ConocoPhillips and BP opposed provisions of the 2007 law and pursued a rival line of their own before ditching it in 2011 and ultimately joining TransCanada and ExxonMobil in pursuing the liquefied natural gas option.
Parnell’s budget plan for next year would eliminate the state’s Alaska Gasline Inducement Act office, which is responsible for license monitoring and compliance. The budget plan says gas commercialization efforts are expected to transition out of AGIA by the start of the next fiscal year, July 1.
Balash said the hope is that getting out from under AGIA will allow more freedom for the state and companies to come to terms on advancing a line.
He said the AGIA license contemplates a project sponsor — one — in this case, TransCanada. But he said the project now being pursued is more akin to a joint venture. With a joint venture, he said the license holder can only be responsible for its own actions.
“The AGIA license isn’t really built well — the specific statutory framework — for a joint venture,” he said. “And so we expect to transition away from that.”
What shape that takes remains to be seen and depends on the type of progress the companies make, he said.
Balash said the parties could mutually agree to move away from AGIA or one of them could declare the project uneconomic, which he called a sort of “brute force method.” That could lead to arbitration or, if the other side agrees, effectively killing the license.
Balash estimated costs and reimbursements to TransCanada at about $280 million or so, so far.
The federal coordinator for Alaska gas pipeline projects, Larry Persily, said the administration putting its effort into addressing fiscal terms seems more important to the overall project than fighting over the remaining reimbursable costs, which could happen in arbitration.
A TransCanada spokesman said by email only that his company continues to work with the oil companies and state to advance the project.

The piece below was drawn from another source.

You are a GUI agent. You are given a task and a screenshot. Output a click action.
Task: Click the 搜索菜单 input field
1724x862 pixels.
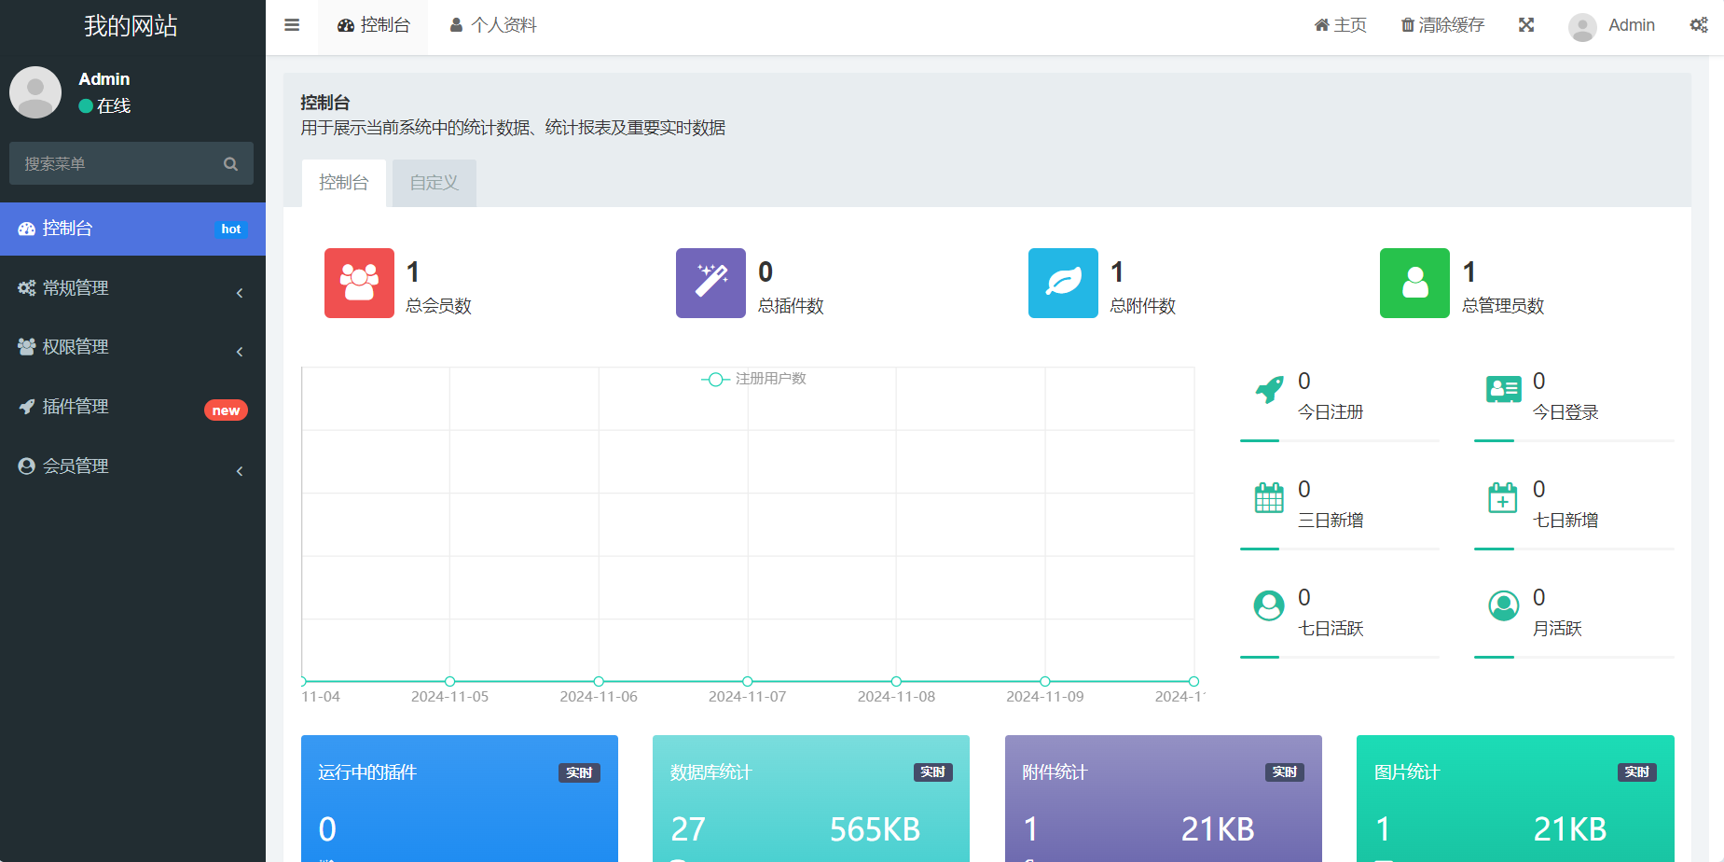click(112, 162)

The administration has floated the idea of taking a multibillion-dollar equity stake in the project as a way to protect its interests and help make the long-hoped-for project a reality. And Parnell has said he wants to see “demonstrable progress” on a line before introducing any gas-tax legislation.
“Ultimately what we’re looking for are some key terms that drive tariffs lower and result in higher royalty values and production tax values,” Balash said.